Give back exactly the lines from the one containing "Sérgio Vieira de" through the end of the records, including both, and no others.

Stored data
------------------------------------------------

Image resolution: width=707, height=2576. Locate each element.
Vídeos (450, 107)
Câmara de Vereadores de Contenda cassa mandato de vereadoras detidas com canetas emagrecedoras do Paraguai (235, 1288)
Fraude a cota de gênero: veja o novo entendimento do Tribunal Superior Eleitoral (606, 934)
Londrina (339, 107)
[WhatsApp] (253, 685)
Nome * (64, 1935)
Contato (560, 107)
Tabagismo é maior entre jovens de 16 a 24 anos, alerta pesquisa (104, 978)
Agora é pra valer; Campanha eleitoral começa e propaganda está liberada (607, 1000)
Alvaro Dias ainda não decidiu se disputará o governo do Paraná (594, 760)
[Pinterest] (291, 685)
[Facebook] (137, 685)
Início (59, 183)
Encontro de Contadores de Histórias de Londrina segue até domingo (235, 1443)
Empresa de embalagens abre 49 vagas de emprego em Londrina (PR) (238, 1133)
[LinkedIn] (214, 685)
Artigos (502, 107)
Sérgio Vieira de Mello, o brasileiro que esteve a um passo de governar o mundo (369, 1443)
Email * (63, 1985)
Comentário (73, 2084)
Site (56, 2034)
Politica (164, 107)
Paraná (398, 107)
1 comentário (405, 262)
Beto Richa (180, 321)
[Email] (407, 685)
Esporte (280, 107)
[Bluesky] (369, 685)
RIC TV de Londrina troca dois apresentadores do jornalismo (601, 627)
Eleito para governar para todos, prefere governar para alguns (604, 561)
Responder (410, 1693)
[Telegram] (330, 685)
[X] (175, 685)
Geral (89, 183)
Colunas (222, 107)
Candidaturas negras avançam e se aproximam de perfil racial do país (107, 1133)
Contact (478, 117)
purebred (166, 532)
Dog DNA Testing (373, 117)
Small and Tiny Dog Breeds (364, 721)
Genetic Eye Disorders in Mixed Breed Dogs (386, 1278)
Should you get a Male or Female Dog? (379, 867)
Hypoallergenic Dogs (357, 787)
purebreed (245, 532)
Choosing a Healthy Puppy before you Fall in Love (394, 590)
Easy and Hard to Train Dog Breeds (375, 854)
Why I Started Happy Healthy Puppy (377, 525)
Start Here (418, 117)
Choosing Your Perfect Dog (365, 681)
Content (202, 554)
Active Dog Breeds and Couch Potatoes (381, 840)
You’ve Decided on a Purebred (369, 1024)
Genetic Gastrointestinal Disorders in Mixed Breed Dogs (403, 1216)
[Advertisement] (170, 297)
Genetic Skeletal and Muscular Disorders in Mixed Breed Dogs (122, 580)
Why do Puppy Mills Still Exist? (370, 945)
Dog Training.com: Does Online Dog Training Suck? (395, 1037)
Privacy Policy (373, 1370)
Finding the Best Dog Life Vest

------------------------------------------------

■ **EXERCISE ANSWER**
Sérgio Vieira de Mello, o brasileiro que esteve a um passo de governar o mundo (369, 1443)
Email * (63, 1985)
Comentário (73, 2084)
Site (56, 2034)
Politica (164, 107)
Paraná (398, 107)
1 comentário (405, 262)
Beto Richa (180, 321)
[Email] (407, 685)
Esporte (280, 107)
[Bluesky] (369, 685)
RIC TV de Londrina troca dois apresentadores do jornalismo (601, 627)
Eleito para governar para todos, prefere governar para alguns (604, 561)
Responder (410, 1693)
[Telegram] (330, 685)
[X] (175, 685)
Geral (89, 183)
Colunas (222, 107)
Candidaturas negras avançam e se aproximam de perfil racial do país (107, 1133)
Contact (478, 117)
purebred (166, 532)
Dog DNA Testing (373, 117)
Small and Tiny Dog Breeds (364, 721)
Genetic Eye Disorders in Mixed Breed Dogs (386, 1278)
Should you get a Male or Female Dog? (379, 867)
Hypoallergenic Dogs (357, 787)
purebreed (245, 532)
Choosing a Healthy Puppy before you Fall in Love (394, 590)
Easy and Hard to Train Dog Breeds (375, 854)
Why I Started Happy Healthy Puppy (377, 525)
Start Here (418, 117)
Choosing Your Perfect Dog (365, 681)
Content (202, 554)
Active Dog Breeds and Couch Potatoes (381, 840)
You’ve Decided on a Purebred (369, 1024)
Genetic Gastrointestinal Disorders in Mixed Breed Dogs (403, 1216)
[Advertisement] (170, 297)
Genetic Skeletal and Muscular Disorders in Mixed Breed Dogs (122, 580)
Why do Puppy Mills Still Exist? (370, 945)
Dog Training.com: Does Online Dog Training Suck? (395, 1037)
Privacy Policy (373, 1370)
Finding the Best Dog Life Vest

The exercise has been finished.